Gwynedd council proudly declared in January that it would “grant” this extra holiday. All very well and good, except that the taxpayers of London and the South East footed much of the bill. This is true for whole swathes of the Welsh economy, surviving thanks to English subsidies.
The day after the Brexit referendum of 2016, in which Wales voted Leave, the then First Minister of Wales Carwyn Jones set out the key economic policy of successive Welsh governments.
At the time, Jones pronounced that the withdrawal from the EU “must not cost Wales a single penny”.
Some might think it humiliating to announce in public that your economy is dependent on subsidies from elsewhere. Not Jones.
The numbers really are quite staggering. According to the Welsh government’s own figures, in the 2019 financial year the public sector deficit of Wales was a staggering 19.4 per cent of GDP.

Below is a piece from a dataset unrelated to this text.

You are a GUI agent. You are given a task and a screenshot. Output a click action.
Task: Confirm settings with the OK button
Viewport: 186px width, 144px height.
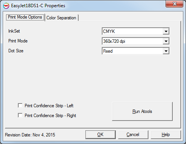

If the same percentage had been obtained across the UK as a whole, in 2019 the fiscal deficit for the UK would have been £425bn – larger than it was during the pandemic year of 2020.
Tidal waves of money have flowed across the border for many years, courtesy of the taxpayers of London and the East.
But Wales remains poor. The cash has mainly been used to prop the economy up rather than to transform it.
Estimates of income and productivity at very local levels are not easy to construct. The recent levelling up white paper has a whole section devoted to the need to improve them, along with plenty of ideas on how to do it.
In the meantime, a good proxy is the relative unemployment rates in different local authorities. The national average obviously varies over time, depending on the state of the national economy. But at any point in time, we can compare these rates to get a sense of the economic conditions.
In October 2020, the latest date for which estimates are available, examples in England of local authorities with low unemployment rates are Cotswold, Guildford, Winchester, and South Lakeland. Examples of high rates are Burnley, Newham, South Tyneside, and Walsall. Only two out of the 22 local authorities in Wales figure in the lowest 20 per cent of rates across England, Scotland, and Wales. One of these, Monmouth, sits right next to England in close proximity to the booming city of Bristol.
The dependence of the Welsh public sector on English money makes a mockery of the current arrangement on devolution.
The government should announce that subsidies will be withdrawn over a period of, say, three years so that by then the public sector deficit in Wales is the same as in the UK as a whole.
Genuine devolution requires both give and take. Currently, Wales just takes. They should have powers to raise more taxes to sustain their expenditure, while subsidies are cut to make them a fruitful part of the union.
Cutting subsidies is desirable. It gives the Welsh an incentive to be more productive so they can afford public services. It would also help restore pride that they are paying themselves rather than holding out the begging bowl in perpetuity.